As Instituições Divinas
As instituições divinas são convenções que atuam dentro dos dispositivos das alianças bíblicas e que dizem respeito à vida do ser humano na sociedade. A primeira vez que ouvi falar desse ensino bíblico, denominado por alguns de “Instituições Divinas”, foi há aproximadamente 35 anos, por intermédio do pastor Charles Clough.[3] Ele declara: “As instituições divinas são estruturas reais e absolutas que integram a existência social do ser humano”.[4] Segundo Clough, “a expressão ‘instituição divina’ tem sido usada há séculos pelos cristãos, principalmente no âmbito teológico reformado, para designar o sistema social básico e permanente”.[5] As instituições divinas foram criadas por Deus, daí o termo “divinas”, e se aplicam a toda a humanidade desde o tempo de Adão e Eva. As estruturas sociais básicas da humanidade não passaram por nenhum processo evolutivo ao longo do tempo, mas já faziam parte da criação de Deus.
A primeira instituição divina é o domínio responsável (Gn 1.26-30; Gn 2.15-17; Sl 8.3-8), que enquadra o ser humano como um indivíduo responsável diante de Deus. O homem foi criado com a responsabilidade de ser o vice-regente de Deus para administrar o planeta Terra sob a autoridade de Deus. A queda do homem no pecado [i.e., a Queda] resultou na perversão da responsabilidade humana, porém tal responsabilidade nunca foi abolida.[6] Isso implica que todo ser humano é individualmente responsável diante de Deus pela obra da criação, a qual foi planejada com o objetivo de glorificar a Deus. Deus a planejou para que, através das escolhas de cada indivíduo, um registro de obediência ou rebelião contra o Criador ficasse evidente na história. Após a Queda, comenta Clough, “em vez de dominar sobre a Terra de modo pacífico e piedoso, sob a orientação de Deus e de Sua Palavra, o ser humano luta e usa suas garras para conquistar um falso domínio estabelecido com suas próprias obras (cf., Tg 4.1-4)”.[7] A escolha individual diz respeito à área na qual alguém tem a opção de confiar em Cristo como seu Salvador ou rejeitá-lO. Ninguém pode fazer essa decisão em favor de outra pessoa. Trata-se de uma escolha individual.

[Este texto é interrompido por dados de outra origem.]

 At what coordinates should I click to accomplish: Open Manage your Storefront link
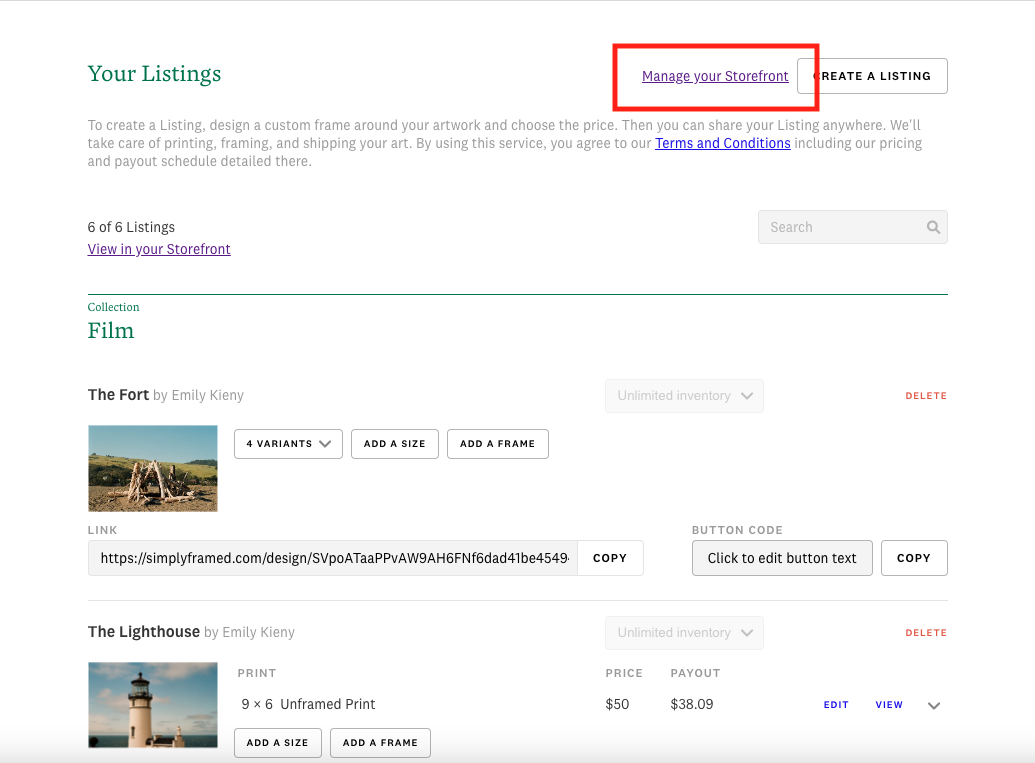(715, 76)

“A família existe com a finalidade de instruir a próxima geração (cf., Êx 20.12; Dt 6.4-9; Ef 6.1-4)”.
A segunda instituição divina é o casamento (Gn 2.18-24). Tal instituição é uma inferência do casamento original de Adão e Eva, registrado em Gênesis 2. É exclusivamente dentro desse contexto que as relações sexuais podem ser desfrutadas e, juntos, marido e mulher devem cumprir o mandato cultural de governar a criação. Constata-se no texto bíblico que a mulher é chamada de “auxiliadora”, trazida por Deus a Adão, já que este tinha necessidade de uma cooperadora que lhe fosse compatível e que o ajudasse a cumprir sua vocação de governar a natureza. “Diferente dos animais, a assim chamada diferenciação sexual no gênero humano não serve apenas para a procriação; também serve para o exercício do domínio”.[8] “Posteriormente, a suprema importância da estrutura do casamento aparece no Novo Testamento, quando Paulo revelou o fato de que tal estrutura tipifica a união de Cristo com a Igreja (Ef 5.22-23)”.[9] Clough faz este comentário esclarecedor:
O gênero humano só pode expressar a imagem de Deus na condição de“homem e mulher” juntos (Gn 1.27). Isso se deve ao fato de que Deus possui certas características que são, por natureza, “femininas” (p. ex., Mt 23.37). Além disso, a função da mulher, descrita em Gênesis 2.18 como “auxiliadora”, não foi designada como algo inferior e degradante. Em outras passagens das Escrituras o mesmo termo original hebraico é usado em referência ao próprio Deus na qualidade de “auxiliador” (Êx 18.4; Dt 33.7) [...] Contudo, a Bíblia, indiscutivelmente, dá ênfase ao varão como aquele que recebe o chamado de Deus, um chamado que se configura na escolha de uma esposa [...] Juntos, numa divisão de trabalho, marido e mulher deixam suas respectivas famílias e, ao contrário da idéia de agregação e ampliação familiar, o rapaz, diretamente subordinado a Deus, tem que assumir a plena responsabilidade de liderança do lar.[10]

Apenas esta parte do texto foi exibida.